Don't get me wrong, he's one of my favorites too. Just that if someone doesn't "get" him, there's little point in trying to when there is music one "gets" without having to try.


----------



## OldFashionedGirl

I'm ambivalent toward Bruckner. I loved the 8 and 9, however the others of his symphonies I have listened I only liked certain parts.


----------



## Becca

I started off by being introduced to the 4th - it took a while but I found it interesting. Then, over time, I got to know the 7th, 9th and then 6th. It is only in more recent years that I have come to appreciate the 8th with the help of Barbirolli. The others, well until very recently the 5th didn't do anything for me (or was it HvK?) but that has changed with Wand. I still am ambivalent about the 3rd and have not made any real effort with the earlier works.


----------



## ComposerOfAvantGarde

Becca said:


> I started off by being introduced to the 4th - it took a while but I found it interesting. Then, over time, I got to know the 7th, 9th and then 6th. It is only in more recent years that I have come to appreciate the 8th with the help of Barbirolli. The others, well until very recently the 5th didn't do anything for me (or was it HvK?) but that has changed Wand. I still am ambivalent about the 3rd and have not made any real effort with the earlier works.


You might like to check out the original version of the third.


----------



## Mahlerian

Becca said:


> I still am ambivalent about the 3rd and have not made any real effort with the earlier works.


ComposerOfAvantGarde is right. The revised versions of the Third are trash. Listen to the original before judging the work. Robert Simpson reversed his negative appraisal after hearing it.


----------



## helenora

Mahlerian said:


> ComposerOfAvantGarde is right. The revised versions of the Third are trash. Listen to the original before judging the work. Robert Simpson reversed his negative appraisal after hearing it.


the 3rd is wonderful, one of my favorites


----------



## violadude

Mahlerian said:


> ComposerOfAvantGarde is right. The revised versions of the Third are trash. Listen to the original before judging the work. Robert Simpson reversed his negative appraisal after hearing it.


Wow, Mahlerian, you really having a burning, passionate hatred for the revised versions of the Third, huh? :lol:


----------



## Richannes Wrahms

He's been going rad lately. He'll soon change his username to 'Schoenbergian'.


----------



## ComposerOfAvantGarde

Richannes Wrahms said:


> He's been going rad lately. He'll soon change his username to 'Schoenbergian'.

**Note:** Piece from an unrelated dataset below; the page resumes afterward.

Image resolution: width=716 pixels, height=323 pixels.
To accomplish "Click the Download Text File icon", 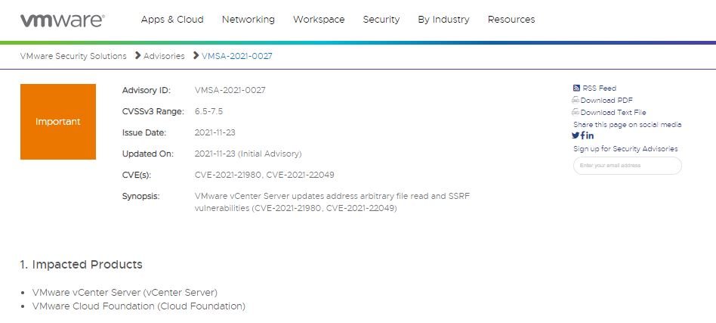I will click(576, 112).
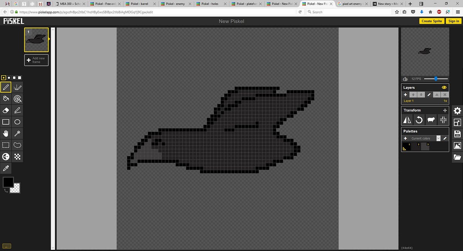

Agreed. If he goes so far as to say that all recordings of revised Bruckner 3 should be destroyed he might even change his username to 'Boulezian' with that attitude!


----------



## Mahlerian

ComposerOfAvantGarde said:


> Agreed. If he goes so far as to say that all recordings of revised Bruckner 3 should be destroyed he might even change his username to 'Boulezian' with that attitude!


Well, do you disagree?

There happens to already be a Boulezian, actually...http://boulezian.blogspot.com/


----------



## bz3

RE: title - I have given this consideration. Which symphony is a good starting point, that balances both his vision and my newness to his style?


----------



## Mahlerian

bz3 said:


> RE: title - I have given this consideration. Which symphony is a good starting point, that balances both his vision and my newness to his style?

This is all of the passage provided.